Screenshot_2013-03-27-13-33-55Screenshot_2012-08-23-15-13-09 Screenshot_2012-08-23-15-22-14 Screenshot_2013-03-27-13-33-18

Tips and Tricks

  1. Export a QGIS project from your desktop into a single folder + .qgs file using the QConsolidate plugin, then transfer that consolidated folder + project file to the MicroSD card. This will gather all the rasters and vector files into one place for easy transport.
  2. Don’t work with high-resolution rasters unless you’re very, very patient; turn these off or remove them altogether. In the example above, the red ‘slope’ layer was a 25%-scale version of my original (which we just had to show us places we couldn’t fly low-level safely in the Cessna).


Thanks again to Marco Bernasocchi for porting and continuing to develop QGIS for Android – if it’s useful, you should really make a donation!

Clean install of QGIS in OSX

This is an update to a previous post of the same name, but with more info on actual reinstallation.

QGIS works really well on OSX – but I have had some odd behaviour after trying out dozens of plugins, or messing with Python or Homebrew installations in other parts of the system. The main problem I’ve found is that plugins will crash or not work as expected, rather than QGIS crashing itself. (I’m also running QGIS-2.0-dev and QGIS 1.8.0-2 side-by-side, which might not be the greatest idea which doesn’t seem to cause problems aside from SEXTANTE compatibility).

A. Remove all QGIS data

If you are experiencing weirdness with QGIS and plugins, try this step first, then restart QGIS. However, to make really sure of a clean start, go to step B.

This will remove all your plugins and preferences! I usually make a list of my plugins before deleting them so I can reinstall more quickly. In the terminal, type:

ls -l ~.qgis/python/plugins/ > ~/Desktop/QGIS_Plugins.txt

You’ll see a new file on your desktop which is a list of all the plugins (or at least their directory names) you have downloaded, whether turned on or not.

Remove all the QGIS data – caches, preferences, saved states and all other hidden application data.
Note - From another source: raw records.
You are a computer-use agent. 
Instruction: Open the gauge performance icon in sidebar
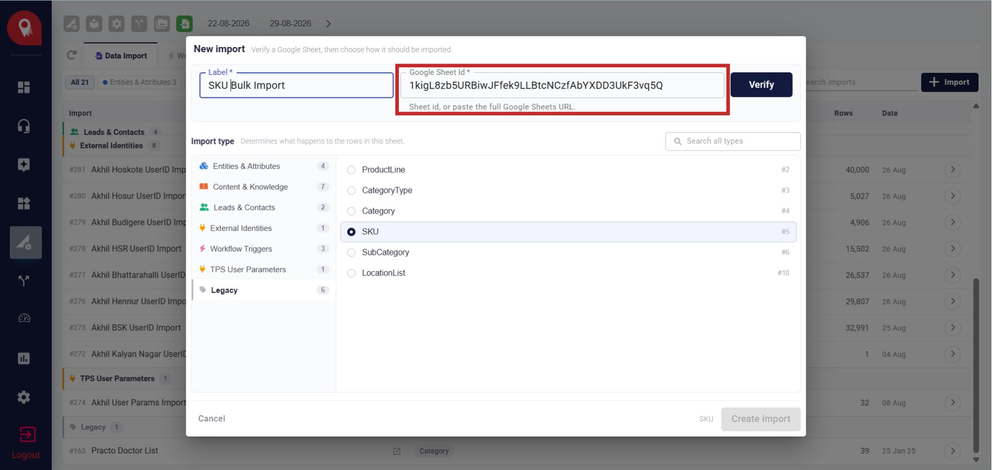(x=24, y=318)
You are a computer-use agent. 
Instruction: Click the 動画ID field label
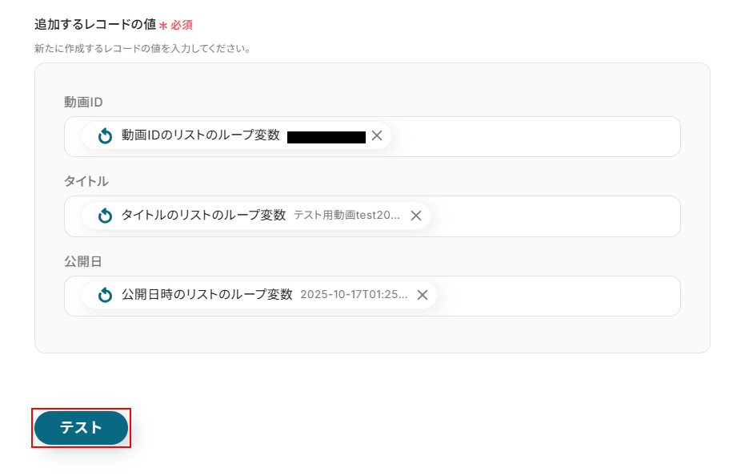point(83,102)
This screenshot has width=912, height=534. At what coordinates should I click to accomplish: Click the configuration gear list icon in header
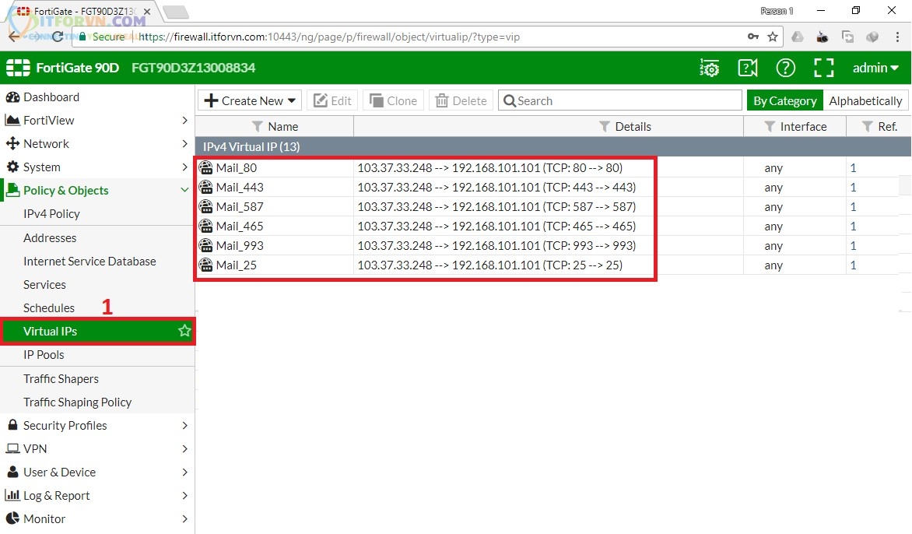click(709, 68)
Copy and paste each of these lines into the terminal (no sudo needed!):

rm ~/Library/Caches/org.qgis.*
rm ~/Library/Preferences/org.qgis.*
rm ~/Library/Saved\ Application\ State/org.qgis.*
rm -r ~/.qgis/

Restart QGIS and reinstall plugins – keep careful track of which plugins you installed and when problems appear!

B. Reinstall

For a complete reinstall, follow the above steps and then reinstall the application itself.

  1. Follow the steps in A.
  2. Delete your old QGIS – drag it to the trash.
  3. Download the latest frameworks from Kyngchaos.
  4. Install the GSL and GDAL frameworks from the .dmg files you downloaded;
  5. Download the latest (or version of your choice) from Kyngchaos. If you want the dev version, try Dakotacarto.
  6. Install QGIS from the new .dmg.